PROBLEM TO WORK ON: All of the data needs to be reproduced with no alterations.

(Extracted data entries)

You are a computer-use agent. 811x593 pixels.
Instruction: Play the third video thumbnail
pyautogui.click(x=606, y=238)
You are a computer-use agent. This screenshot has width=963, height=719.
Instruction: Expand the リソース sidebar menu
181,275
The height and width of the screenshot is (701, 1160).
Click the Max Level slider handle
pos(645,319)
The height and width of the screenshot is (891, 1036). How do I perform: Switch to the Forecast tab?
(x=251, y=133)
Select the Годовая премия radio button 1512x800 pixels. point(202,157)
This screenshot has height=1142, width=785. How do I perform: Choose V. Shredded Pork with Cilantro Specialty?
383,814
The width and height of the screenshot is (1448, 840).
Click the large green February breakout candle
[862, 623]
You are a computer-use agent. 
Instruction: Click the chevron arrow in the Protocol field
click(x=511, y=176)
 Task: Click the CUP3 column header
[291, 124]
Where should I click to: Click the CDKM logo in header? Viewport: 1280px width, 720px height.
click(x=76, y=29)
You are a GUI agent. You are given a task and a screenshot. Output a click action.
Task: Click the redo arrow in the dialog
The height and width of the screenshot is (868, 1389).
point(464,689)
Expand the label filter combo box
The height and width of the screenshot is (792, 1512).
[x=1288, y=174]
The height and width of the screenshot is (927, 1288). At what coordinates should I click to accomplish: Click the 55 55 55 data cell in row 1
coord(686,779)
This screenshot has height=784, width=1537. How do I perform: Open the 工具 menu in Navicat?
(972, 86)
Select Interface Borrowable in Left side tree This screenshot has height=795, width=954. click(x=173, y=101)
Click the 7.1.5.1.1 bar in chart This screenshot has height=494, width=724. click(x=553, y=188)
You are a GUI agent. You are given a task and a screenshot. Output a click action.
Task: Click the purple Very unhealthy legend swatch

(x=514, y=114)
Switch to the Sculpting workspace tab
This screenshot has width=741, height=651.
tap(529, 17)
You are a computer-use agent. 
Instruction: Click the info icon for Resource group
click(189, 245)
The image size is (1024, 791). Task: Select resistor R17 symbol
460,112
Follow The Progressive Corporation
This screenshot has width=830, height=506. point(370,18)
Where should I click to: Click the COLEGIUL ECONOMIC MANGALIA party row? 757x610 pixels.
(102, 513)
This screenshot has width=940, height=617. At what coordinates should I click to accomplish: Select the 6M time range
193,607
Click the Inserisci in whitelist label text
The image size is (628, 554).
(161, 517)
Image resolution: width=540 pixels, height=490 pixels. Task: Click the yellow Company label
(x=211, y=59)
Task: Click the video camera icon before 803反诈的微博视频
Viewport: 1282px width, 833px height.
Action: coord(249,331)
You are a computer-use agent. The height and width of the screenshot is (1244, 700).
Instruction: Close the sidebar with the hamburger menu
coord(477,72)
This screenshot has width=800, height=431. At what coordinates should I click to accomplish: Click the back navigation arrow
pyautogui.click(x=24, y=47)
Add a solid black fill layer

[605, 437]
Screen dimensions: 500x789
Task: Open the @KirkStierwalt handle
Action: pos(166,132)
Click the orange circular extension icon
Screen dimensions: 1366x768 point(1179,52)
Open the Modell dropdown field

SOLUTION TO THIS TASK:
You are a computer-use agent. 811x593 pixels.
Instruction: Play the third video thumbnail
pyautogui.click(x=606, y=238)
You are a computer-use agent. This screenshot has width=963, height=719.
Instruction: Expand the リソース sidebar menu
181,275
The height and width of the screenshot is (701, 1160).
Click the Max Level slider handle
pos(645,319)
The height and width of the screenshot is (891, 1036). How do I perform: Switch to the Forecast tab?
(x=251, y=133)
Select the Годовая премия radio button 1512x800 pixels. point(202,157)
This screenshot has height=1142, width=785. How do I perform: Choose V. Shredded Pork with Cilantro Specialty?
383,814
The width and height of the screenshot is (1448, 840).
Click the large green February breakout candle
[862, 623]
You are a computer-use agent. 
Instruction: Click the chevron arrow in the Protocol field
click(x=511, y=176)
 Task: Click the CUP3 column header
[291, 124]
Where should I click to: Click the CDKM logo in header? Viewport: 1280px width, 720px height.
click(x=76, y=29)
You are a GUI agent. You are given a task and a screenshot. Output a click action.
Task: Click the redo arrow in the dialog
The height and width of the screenshot is (868, 1389).
point(464,689)
Expand the label filter combo box
The height and width of the screenshot is (792, 1512).
[x=1288, y=174]
The height and width of the screenshot is (927, 1288). At what coordinates should I click to accomplish: Click the 55 55 55 data cell in row 1
coord(686,779)
This screenshot has height=784, width=1537. How do I perform: Open the 工具 menu in Navicat?
(972, 86)
Select Interface Borrowable in Left side tree This screenshot has height=795, width=954. click(x=173, y=101)
Click the 7.1.5.1.1 bar in chart This screenshot has height=494, width=724. click(x=553, y=188)
You are a GUI agent. You are given a task and a screenshot. Output a click action.
Task: Click the purple Very unhealthy legend swatch

(x=514, y=114)
Switch to the Sculpting workspace tab
This screenshot has width=741, height=651.
tap(529, 17)
You are a computer-use agent. 
Instruction: Click the info icon for Resource group
click(189, 245)
The image size is (1024, 791). Task: Select resistor R17 symbol
460,112
Follow The Progressive Corporation
This screenshot has width=830, height=506. point(370,18)
Where should I click to: Click the COLEGIUL ECONOMIC MANGALIA party row? 757x610 pixels.
(102, 513)
This screenshot has width=940, height=617. At what coordinates should I click to accomplish: Select the 6M time range
193,607
Click the Inserisci in whitelist label text
The image size is (628, 554).
(161, 517)
Image resolution: width=540 pixels, height=490 pixels. Task: Click the yellow Company label
(x=211, y=59)
Task: Click the video camera icon before 803反诈的微博视频
Viewport: 1282px width, 833px height.
Action: coord(249,331)
You are a computer-use agent. The height and width of the screenshot is (1244, 700).
Instruction: Close the sidebar with the hamburger menu
coord(477,72)
This screenshot has width=800, height=431. At what coordinates should I click to accomplish: Click the back navigation arrow
pyautogui.click(x=24, y=47)
Add a solid black fill layer

[605, 437]
Screen dimensions: 500x789
Task: Open the @KirkStierwalt handle
Action: pos(166,132)
Click the orange circular extension icon
Screen dimensions: 1366x768 point(1179,52)
Open the Modell dropdown field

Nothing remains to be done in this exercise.